- **Supplied passage**
This page lists (not exhaustively, and roughly in chronological order) the major non-fiction books about David Lindsay, or significantly commenting on his works.
Lewis's "On Stories" began life as a lecture, "The Kappa Element in Romance", first presented in 1940. Asking what makes pure story compelling, Lewis rejects the idea it's merely because of exciting or suspenseful events, and says that the events of the best stories form a sort of poetry that can be enjoyed even on a second, third or fourth reading, when the elements of surprise and suspense must surely be lost. He calls A Voyage to Arcturus, "perhaps the most remarkable achievement in this kind" (p. 11). The essay was first published in 1947. This collection contains a few other essays and lectures featuring brief mentions of David Lindsay, including "On Science Fiction" (from a talk given in 1955), and "Unreal Estates" (the transcript of a conversation between Lewis, Brian Aldiss and Kinglsey Amis, recorded in 1962).
Collects essays by the three authors.
J B Pick contributes the real meat of the book with the all-too brief (at 30 pages) "A sketch of Lindsay's life as man and writer", and detailed summaries of Lindsay's then-unpublished works, "The unpublished novels: The Violet Apple and The Witch".
Colin Wilson's "Lindsay as novelist and mystic" gets its first airing, being known in later publications as "The Haunted Man".

- **Requirement 1**
Translate into Spanish this sentence from the page on books about David Lindsay: "The essay was first published in 1947."
- **Requirement 2**
From the page on books about David Lindsay, retype the part that opens with the words containing "This page lists" and closes with "on his works.".

- **Dataset content**

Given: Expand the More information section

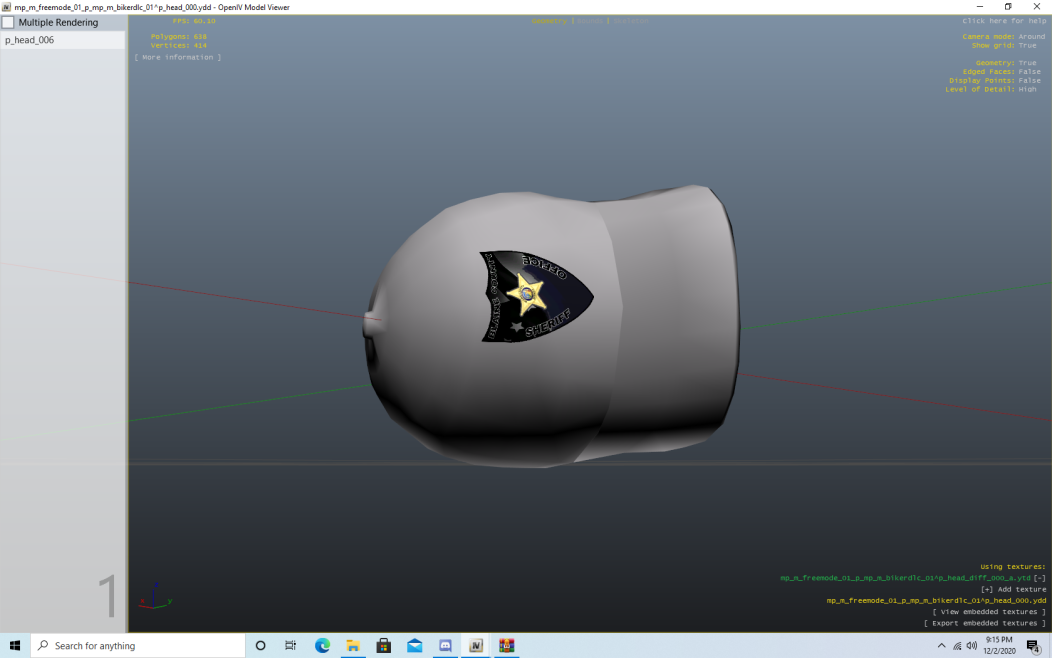Looking at the screenshot, I should coord(178,58).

- **Right answer 1**
El ensayo se publicó por primera vez en 1947.

- **Right answer 2**
This page lists (not exhaustively, and roughly in chronological order) the major non-fiction books about David Lindsay, or significantly commenting on his works.